What happened to drive Trevor to pick it back up and complete this book?
– in Trevor’s words –
The first was my daughter, and that if she ever asks why I was not around then there is a record and a clear message that she is loved.
The second was a request to participate into a research project which started with “I need to advise you that I have the phone numbers of some emergency counselling services if required and I must inform you that if I feel there is any danger that I will call the emergency services”. The impact on the displaced and loving parent, frustrated by common tactics of those doing the alienation who are aided by government agencies, police and courts is profound. This situation has such an impact on so many people’s lives it needs to be more openly discussed by more than just academia and felt this story needed to be told.
The third was the information provided by experts in the field of parental alienation. While varying in their methods of diagnosis using ‘The Diagnostic and Statistical Manual for Mental Disorders’ (DSM5) or ‘International Classification of Diseases’ (ICD11), they were all consistent in the devastating impact on the children and declaring parental alienation as a form of child abuse. Having facilitated groups in this area I had been also been exposed to those impacted by the attempted and completed suicides of their children, that have suffered this form of child abuse. I considered that bringing a real case to the attention of the general public as important.

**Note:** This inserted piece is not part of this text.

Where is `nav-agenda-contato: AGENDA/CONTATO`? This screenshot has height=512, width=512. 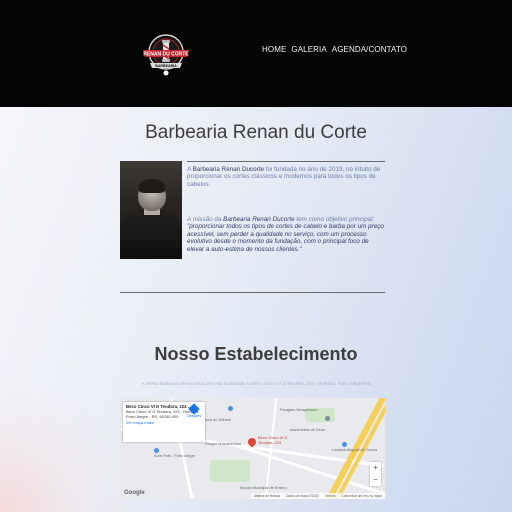
nav-agenda-contato: AGENDA/CONTATO is located at coordinates (370, 50).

The fourth was the experience from running separated-parent’s groups. One therapist doing his second Ph.D. and was on work experience watched me facilitating over several weeks and was astounded that whatever people revealed, I was able to give snippets of my story to build rapport and then have others in the group share their experience. He became fascinated by what I had experienced and how anyone could cope under such circumstances. For the group participants, knowing they are not ‘Robinson Crusoe’ and that their experience, psychological and physical manifestation are not unique, helped them enormously. Hearing from others and that have successfully navigated the path ahead and learning that there is hope, there is light at the end of the tunnel is crucial for them to continue and maintain or improve their mental health. It was clear that sharing my experience was helping others. To the professionals not exposed to this area and for those going through a difficult separation I hope this book assists you in your dark days.